* [Written task A]: In the forum answer on tangent values, what kind of root of unity is $\zeta$ said to be?
* [Written task B]: In the forum answer, write out the passage from "This may be" to "this out a bit." again, substituting "long way" for "hard way".

* [Given text]:
- - - - - - -
This may be the hard way, but you can use $$\tan\theta={e^{i\theta}-e^{- i\theta}\over i(e^{i\theta}+e^{-i\theta})}$$ to write everything in terms of $\zeta=e^{\pi i/18}$. Then $\zeta$ is a primitive 36th root of unity, and you can use that to make simplifications.

EDIT: In light of the comments, I flesh this out a bit.

We start with Euler's formula, $$e^{ix}=\cos x+i\sin x\tag1$$ We'll say a bit more about where this comes from, later. Replace $x$ everywhere with $-x$, and use $\cos(-x)=\cos x$ and $\sin(-x)=-\sin x$, to get $$e^{-ix}=\cos x-i\sin x\tag2$$ Add (1) and (2), and divide by 2 to get $$\cos x={e^{ix}+e^{-ix}\over2}\tag3$$ Subtract (2) from (1) and divide by $2i$ to get $$\sin x={e^{ix}-e^{-ix}\over2i}\tag4$$ Divide (4) by (3) to get $$\tan x={e^{ix}-e^{-ix}\over i(e^{ix}+e^{-ix})}\tag5$$ 10 degrees is $\pi/18$ radians; put in $x=\pi/18$ to get $$\tan{\pi\over18}={e^{i{\pi\over18}}-e^{-i{\pi\over18}}\over i(e^{i{\pi\over18}}+e^{-i{\pi\over18}})}\tag6$$ Let $\zeta=e^{\pi i/18}$; then $$\tan{\pi\over18}={\zeta-\zeta^{-1}\over i(\zeta+\zeta^{-1})}\tag7$$ Similarly, 20, 30, 40 degrees are $2\pi/18,3\pi/18,4\pi/18$ radians, respectively, and we get $$\tan{2\pi\over18}={\zeta^2-\zeta^{-2}\over i(\zeta^2+\zeta^{-2})},\quad\tan{3\pi\over18}={\zeta^3-\zeta^{-3}\over i(\zeta^3+\zeta^{-3})},\quad\tan{4\pi\over18}={\zeta^4-\zeta^{-4}\over i(\zeta^4+\zeta^{-4})}\tag8$$ So now you can take the equation in the title, and write it completely in terms of these powers of $\zeta$, and when you multiply through by all the denominators and an appropriate power of $\zeta$, you just get an equation in powers of $\zeta$ that needs to be verified.
- - - - - - -
* [Data section]:
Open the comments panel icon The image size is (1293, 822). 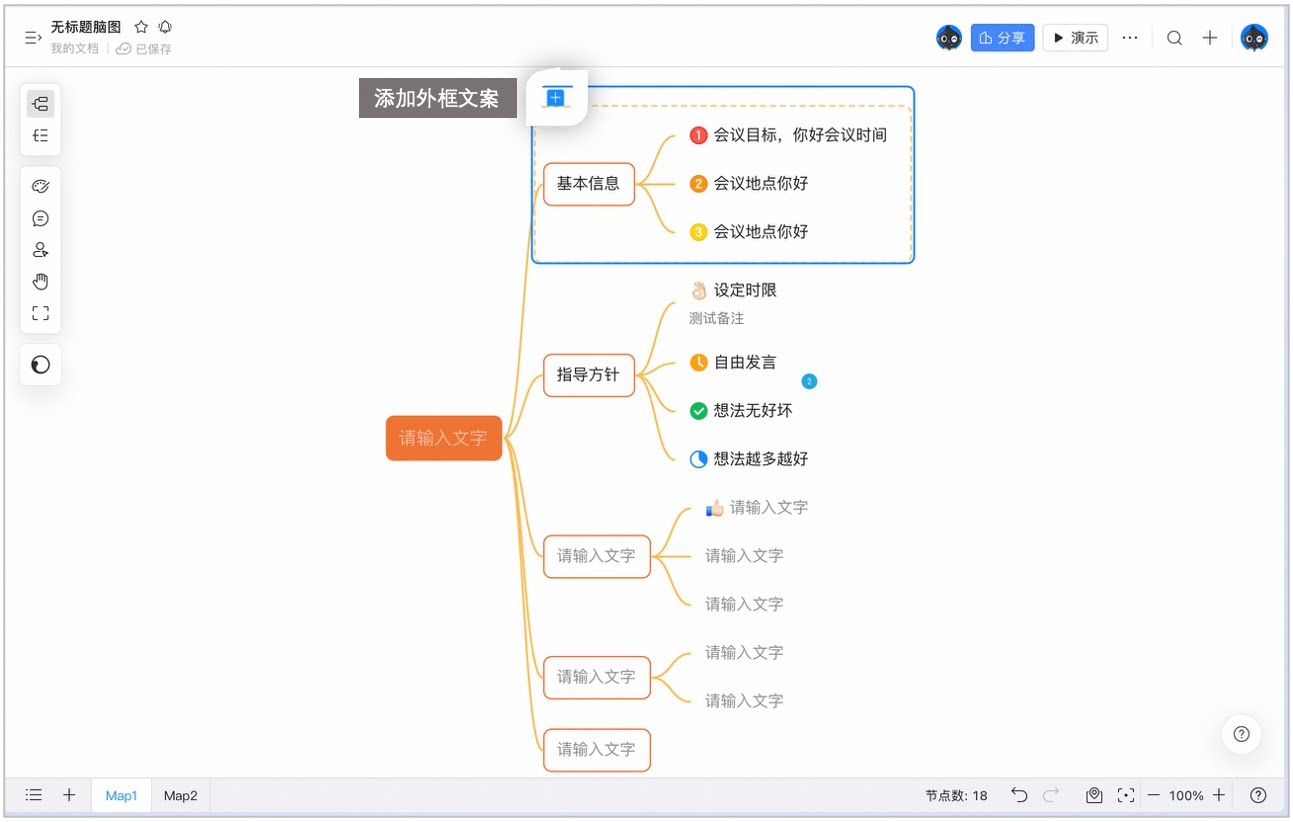click(x=40, y=218)
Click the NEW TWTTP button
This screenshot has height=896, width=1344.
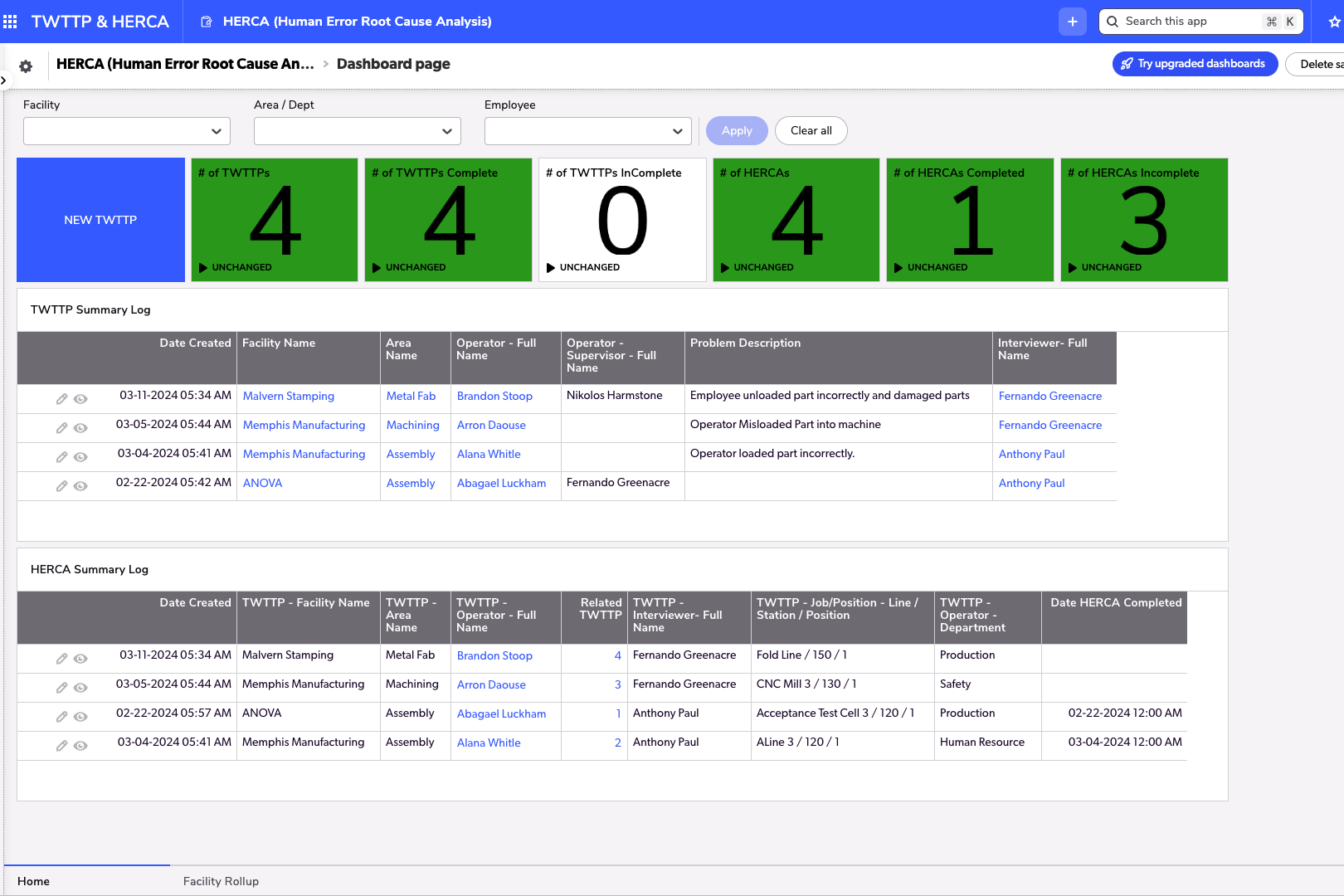click(x=100, y=219)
- - - - - - -
* [Complete response A]: A primitive 36th root of unity.

* [Complete response B]:
This may be the long way, but you can use $$\tan\theta={e^{i\theta}-e^{- i\theta}\over i(e^{i\theta}+e^{-i\theta})}$$ to write everything in terms of $\zeta=e^{\pi i/18}$. Then $\zeta$ is a primitive 36th root of unity, and you can use that to make simplifications.

EDIT: In light of the comments, I flesh this out a bit.